Your reply should set down word for word each line below from the one with "You are a computer-use" through the final line, both included, but none of the pictures.

Input for this task below:

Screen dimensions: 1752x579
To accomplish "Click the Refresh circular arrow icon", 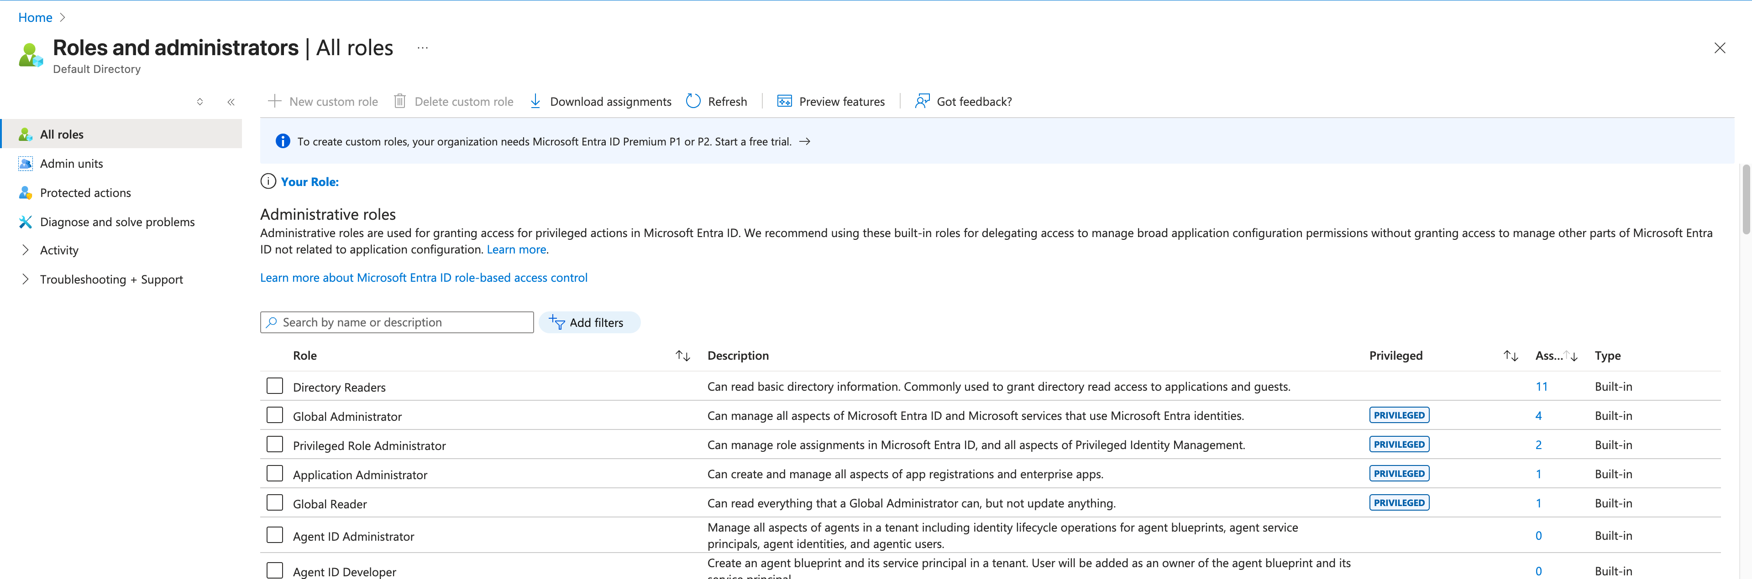I will [x=693, y=101].
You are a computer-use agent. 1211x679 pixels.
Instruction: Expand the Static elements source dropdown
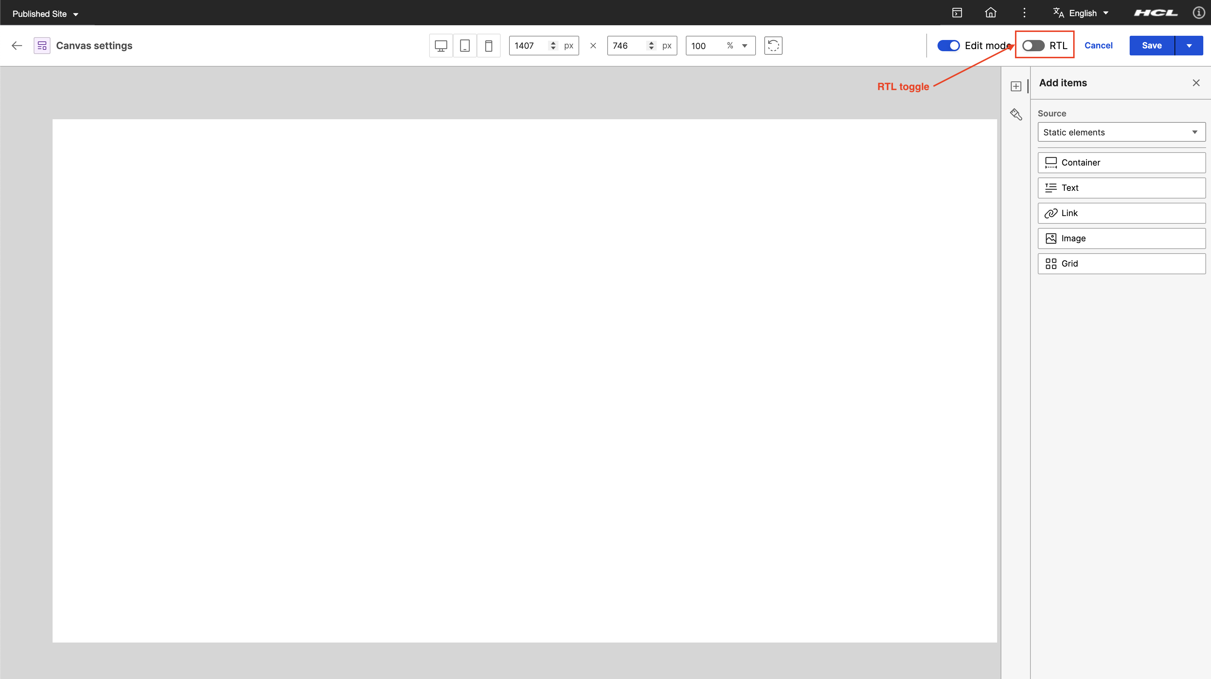(1121, 132)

End of Input for this task.

• **Exercise answer**
You are a computer-use agent. 1211x679 pixels.
Instruction: Expand the Static elements source dropdown
(1121, 132)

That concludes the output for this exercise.